Yeah well I presume at this point they have an agent download new LLM related papers as they come out and add all edge cases to their training set asap.

Is tokenization extremely efficient? Yes. Does it fundamentally break character-level understanding? Also yes. The only fix is endless memorization.

wg0 [3 hidden]5 mins ago

Actually almost all LLMs when they write numbered sections in a markdown have the counting wrong. They miss the numbers in between and such.

So yes.

And the valuations. Trillion dollar grifter industry.

burningion [3 hidden]5 mins ago

Ran this through Qwen3.5-397B-A17B, and the difference between 4 characters and 5 is wild to see:

> are the following parenthesis balanced? ((())))

> No, the parentheses are not balanced.

> Here is the breakdown:

    Opening parentheses (: 3
    Closing parentheses ): 4

... following up with:

> what about these? ((((())))

> Yes, the parentheses are balanced.

> Here is the breakdown:

     Opening parentheses (: 5
     Closing parentheses ): 5

... and uses ~5,000 tokens to get the wrong answer.

bigstrat2003 [3 hidden]5 mins ago

Let us be very clear: there is no such thing as a trustworthy LLM. Time and again they have shown that they understand nothing. They can be useful in the right context, but you can't trust them at all.

justinator [3 hidden]5 mins ago

One! Two! Five!

charcircuit [3 hidden]5 mins ago

Why didn't OpenAI finetune the model to use the python tool it has for these tasks?

ej88 [3 hidden]5 mins ago

They do, in the paper they mention they evaluate the LLM without tools

throwuxiytayq [3 hidden]5 mins ago

> This is surprising given the excellent capabilities of GPT-5.2.

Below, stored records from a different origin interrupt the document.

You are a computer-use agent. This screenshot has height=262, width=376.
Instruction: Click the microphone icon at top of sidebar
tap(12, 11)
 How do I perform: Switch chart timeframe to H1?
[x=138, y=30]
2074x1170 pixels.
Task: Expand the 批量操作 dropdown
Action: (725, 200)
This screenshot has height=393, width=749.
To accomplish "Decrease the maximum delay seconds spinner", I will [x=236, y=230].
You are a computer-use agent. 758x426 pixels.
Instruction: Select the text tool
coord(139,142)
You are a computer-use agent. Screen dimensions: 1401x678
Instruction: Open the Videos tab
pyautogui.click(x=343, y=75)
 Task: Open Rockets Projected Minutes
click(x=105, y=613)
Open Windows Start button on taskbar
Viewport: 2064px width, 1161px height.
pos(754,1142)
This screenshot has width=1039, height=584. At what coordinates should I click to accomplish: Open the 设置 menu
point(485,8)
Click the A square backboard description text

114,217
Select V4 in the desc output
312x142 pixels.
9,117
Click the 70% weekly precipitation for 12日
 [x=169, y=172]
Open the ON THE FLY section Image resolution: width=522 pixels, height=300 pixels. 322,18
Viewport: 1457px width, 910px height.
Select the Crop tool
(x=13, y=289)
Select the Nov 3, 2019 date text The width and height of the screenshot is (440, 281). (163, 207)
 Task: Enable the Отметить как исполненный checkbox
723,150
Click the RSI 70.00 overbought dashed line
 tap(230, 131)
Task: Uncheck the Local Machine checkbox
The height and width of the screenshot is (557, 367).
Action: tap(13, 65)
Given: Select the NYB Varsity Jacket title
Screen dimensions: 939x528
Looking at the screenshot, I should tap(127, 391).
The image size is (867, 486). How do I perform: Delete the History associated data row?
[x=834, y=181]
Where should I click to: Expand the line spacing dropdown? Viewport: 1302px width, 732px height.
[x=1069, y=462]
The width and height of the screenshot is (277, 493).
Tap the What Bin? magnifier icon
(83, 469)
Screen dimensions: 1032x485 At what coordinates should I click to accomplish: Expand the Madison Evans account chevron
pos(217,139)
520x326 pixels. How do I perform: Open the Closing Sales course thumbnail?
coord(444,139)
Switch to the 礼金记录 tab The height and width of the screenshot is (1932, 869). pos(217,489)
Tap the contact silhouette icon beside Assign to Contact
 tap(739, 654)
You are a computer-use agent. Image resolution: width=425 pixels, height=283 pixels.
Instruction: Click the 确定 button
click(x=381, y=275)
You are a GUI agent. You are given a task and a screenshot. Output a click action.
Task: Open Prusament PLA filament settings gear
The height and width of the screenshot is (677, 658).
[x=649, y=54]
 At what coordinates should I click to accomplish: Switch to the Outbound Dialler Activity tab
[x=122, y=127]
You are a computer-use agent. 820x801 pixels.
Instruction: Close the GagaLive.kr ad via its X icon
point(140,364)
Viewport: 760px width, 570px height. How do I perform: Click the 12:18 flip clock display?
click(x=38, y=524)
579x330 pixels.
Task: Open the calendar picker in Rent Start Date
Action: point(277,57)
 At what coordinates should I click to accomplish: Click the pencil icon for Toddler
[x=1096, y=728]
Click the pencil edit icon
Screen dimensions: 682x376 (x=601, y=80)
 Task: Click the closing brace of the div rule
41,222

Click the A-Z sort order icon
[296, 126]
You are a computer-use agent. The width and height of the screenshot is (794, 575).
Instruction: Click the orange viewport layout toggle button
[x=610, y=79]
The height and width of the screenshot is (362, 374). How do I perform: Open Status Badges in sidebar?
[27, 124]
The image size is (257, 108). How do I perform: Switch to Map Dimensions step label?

Is this seriously surprising to anyone who knows the absolute minimum about how LLMs parse and understand text?

dontlikeyoueith [3 hidden]5 mins ago

Nope.

It's only surprising to people who still think they're going to build God out of LLMs.

parliament32 [3 hidden]5 mins ago

> This is surprising given the excellent capabilities of GPT-5.2

The real surprise is that someone writing a paper on LLMs doesn't understand the baseline capabilities of a hallucinatory text generator (with tool use disabled).

coldtea [3 hidden]5 mins ago

The real suprise is people saying it's surprising when researchers and domain experts state something the former think goes against common sense/knowledge - as if they got them, and those researcers didn't already think their naive counter-argument already.